## [Your task]
Look below for lines that hold the string "urbana" and copy each one.

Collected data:

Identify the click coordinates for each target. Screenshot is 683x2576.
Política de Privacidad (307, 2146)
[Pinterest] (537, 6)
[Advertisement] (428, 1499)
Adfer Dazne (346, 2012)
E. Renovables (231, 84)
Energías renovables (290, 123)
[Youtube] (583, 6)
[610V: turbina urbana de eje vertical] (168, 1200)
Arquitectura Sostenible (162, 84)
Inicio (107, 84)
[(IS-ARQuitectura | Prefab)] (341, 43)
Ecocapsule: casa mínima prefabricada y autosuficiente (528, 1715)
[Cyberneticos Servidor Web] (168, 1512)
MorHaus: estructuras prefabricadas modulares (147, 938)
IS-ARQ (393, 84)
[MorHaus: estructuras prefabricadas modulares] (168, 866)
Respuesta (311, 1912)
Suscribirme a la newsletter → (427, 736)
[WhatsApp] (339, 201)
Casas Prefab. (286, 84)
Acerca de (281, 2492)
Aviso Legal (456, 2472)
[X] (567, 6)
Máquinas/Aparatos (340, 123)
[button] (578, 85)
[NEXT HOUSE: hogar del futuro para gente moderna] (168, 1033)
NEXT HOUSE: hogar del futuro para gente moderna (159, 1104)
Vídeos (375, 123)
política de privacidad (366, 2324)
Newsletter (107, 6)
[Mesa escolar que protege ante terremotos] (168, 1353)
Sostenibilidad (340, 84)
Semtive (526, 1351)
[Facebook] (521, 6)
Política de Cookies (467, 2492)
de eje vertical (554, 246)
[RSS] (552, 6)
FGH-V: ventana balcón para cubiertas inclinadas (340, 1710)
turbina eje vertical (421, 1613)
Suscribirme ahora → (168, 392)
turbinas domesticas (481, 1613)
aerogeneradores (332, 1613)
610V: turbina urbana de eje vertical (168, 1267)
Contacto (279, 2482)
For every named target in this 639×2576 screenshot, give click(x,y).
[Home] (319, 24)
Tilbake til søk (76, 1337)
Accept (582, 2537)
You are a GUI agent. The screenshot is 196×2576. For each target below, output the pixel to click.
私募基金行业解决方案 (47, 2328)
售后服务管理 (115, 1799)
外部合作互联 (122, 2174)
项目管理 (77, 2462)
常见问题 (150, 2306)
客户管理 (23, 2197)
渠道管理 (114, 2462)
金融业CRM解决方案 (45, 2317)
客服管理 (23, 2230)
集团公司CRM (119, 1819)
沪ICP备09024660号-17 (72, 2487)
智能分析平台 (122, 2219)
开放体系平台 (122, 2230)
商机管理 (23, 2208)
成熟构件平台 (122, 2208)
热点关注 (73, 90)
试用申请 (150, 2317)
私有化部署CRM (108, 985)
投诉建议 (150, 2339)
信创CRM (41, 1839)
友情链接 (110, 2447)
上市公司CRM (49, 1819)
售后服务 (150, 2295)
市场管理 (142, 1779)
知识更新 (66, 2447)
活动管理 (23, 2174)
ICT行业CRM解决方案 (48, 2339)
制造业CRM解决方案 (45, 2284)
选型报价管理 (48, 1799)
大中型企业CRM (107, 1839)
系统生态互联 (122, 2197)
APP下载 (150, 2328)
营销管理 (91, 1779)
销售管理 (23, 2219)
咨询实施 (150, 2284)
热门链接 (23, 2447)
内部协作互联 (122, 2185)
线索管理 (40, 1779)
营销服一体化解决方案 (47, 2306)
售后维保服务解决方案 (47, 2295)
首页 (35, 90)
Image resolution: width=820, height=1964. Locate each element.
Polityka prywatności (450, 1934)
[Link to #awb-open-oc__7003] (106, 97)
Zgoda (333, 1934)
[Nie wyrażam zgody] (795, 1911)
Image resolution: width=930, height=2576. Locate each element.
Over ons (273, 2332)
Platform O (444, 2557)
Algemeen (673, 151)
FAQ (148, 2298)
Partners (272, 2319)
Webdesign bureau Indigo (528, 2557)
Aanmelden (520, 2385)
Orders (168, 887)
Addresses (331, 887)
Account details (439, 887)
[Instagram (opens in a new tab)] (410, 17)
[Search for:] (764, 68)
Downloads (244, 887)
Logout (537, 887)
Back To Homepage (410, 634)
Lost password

## [Exercise result]
[610V: turbina urbana de eje vertical] (168, 1200)
610V: turbina urbana de eje vertical (168, 1267)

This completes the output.